With the main aim to contribute addressing these challenges, MODCLIM (Modeling Clinic for Industrial Mathematics) project develops and integrates a research training course and a problem solving workshop, for the challenging mathematical and computational problems from industry and applied sciences, every year, during a period of two years.
The strategic objective of the partnership is to make effective use of the pool of special expertise and experience in the network. Problems of industrial mathematics are multidisciplinary even within mathematics itself. Combining skills and interaction between groups is often a key to solutions. Our network will facilitate exchange between the partners and set up a basis for sustained collaboration.
The project will concentrate on practical problems representing crucial technological challenge and will deal with questions like novel energy solutions, challenges having impact on environmental sustainability and employment.

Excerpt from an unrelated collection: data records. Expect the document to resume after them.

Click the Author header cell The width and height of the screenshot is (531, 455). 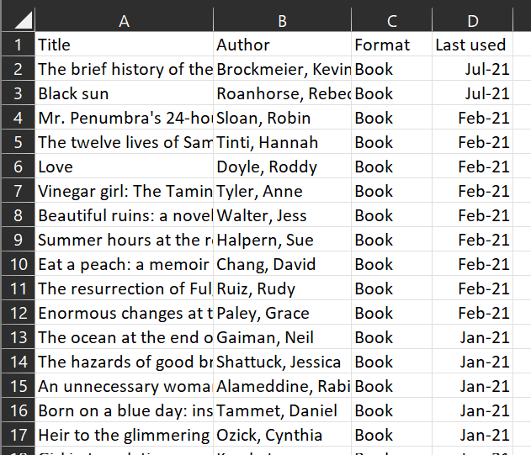(283, 45)
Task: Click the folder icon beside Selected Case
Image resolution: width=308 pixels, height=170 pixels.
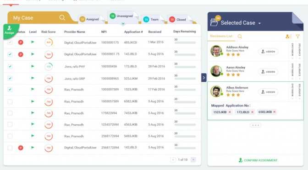Action: click(214, 22)

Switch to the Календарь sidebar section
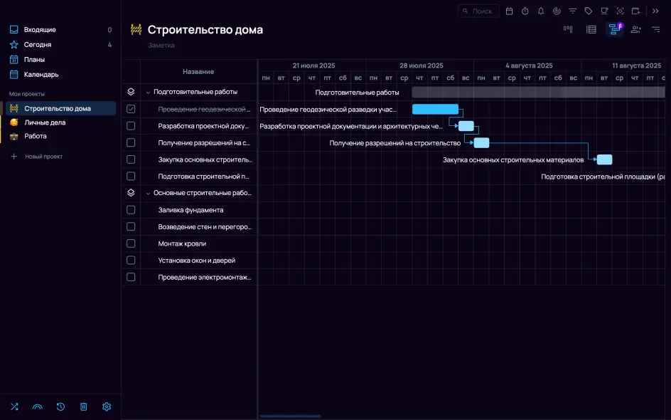pyautogui.click(x=41, y=74)
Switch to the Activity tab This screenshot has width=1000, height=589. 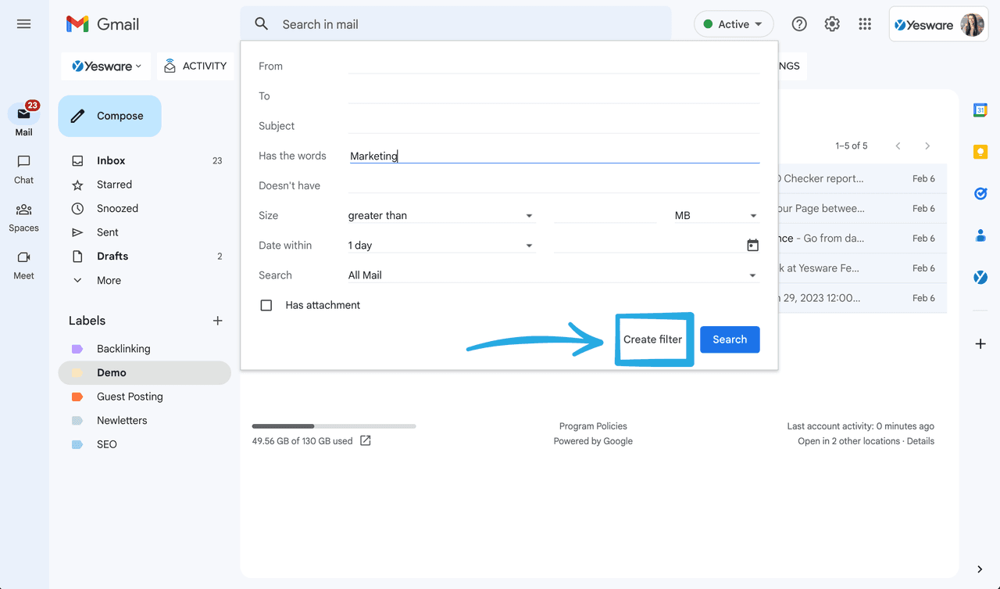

The purpose is to train each year a group of 20-25 PhD and advanced undergraduate (MSc, BSc) level students, addressing six industrial problems from leading edge technological development. The topics addressed will be different every year, although all of them will be focused on mathematical modeling of industrial problems and the training of future researchers through intensive courses and problem solving.
Focused on young people, the project prepares them for professional life, through supervised real life problem solving and oriented academic environment. The project boosts professional skills of engineers and mathematicians and improves their employability in home countries. One of the outcomes is modernizing engineering higher education with novel training methods, i.e. modeling workshops for solving real life problems, lead by expert young researchers in the chosen fields.
The project concept is a novel approach that assimilates features from prior European experience and successful innovative models overseas, like RIPS's model from USA. It will result in development of research capacity in applied mathematics, spur science and technology education and inspire curriculum updates. Moreover, these results will contribute to promote technological development in the participating countries and modernize the education and applied research agenda in the participating departments. For students, the project will open more career and employment perspectives.
The project introduces into European higher education a novel concept in academic research training and education of industrial mathematics by combining elements from earlier successful ideas tested worldwide. The suggested strategic partnership will generate a model case and template for similar arrangements. There are great many universities and hundreds of industries in Europe and neighboring partner countries that could implement a similar configuration in order to establish a bridge between academic mathematics, computational technology and the real world R&D.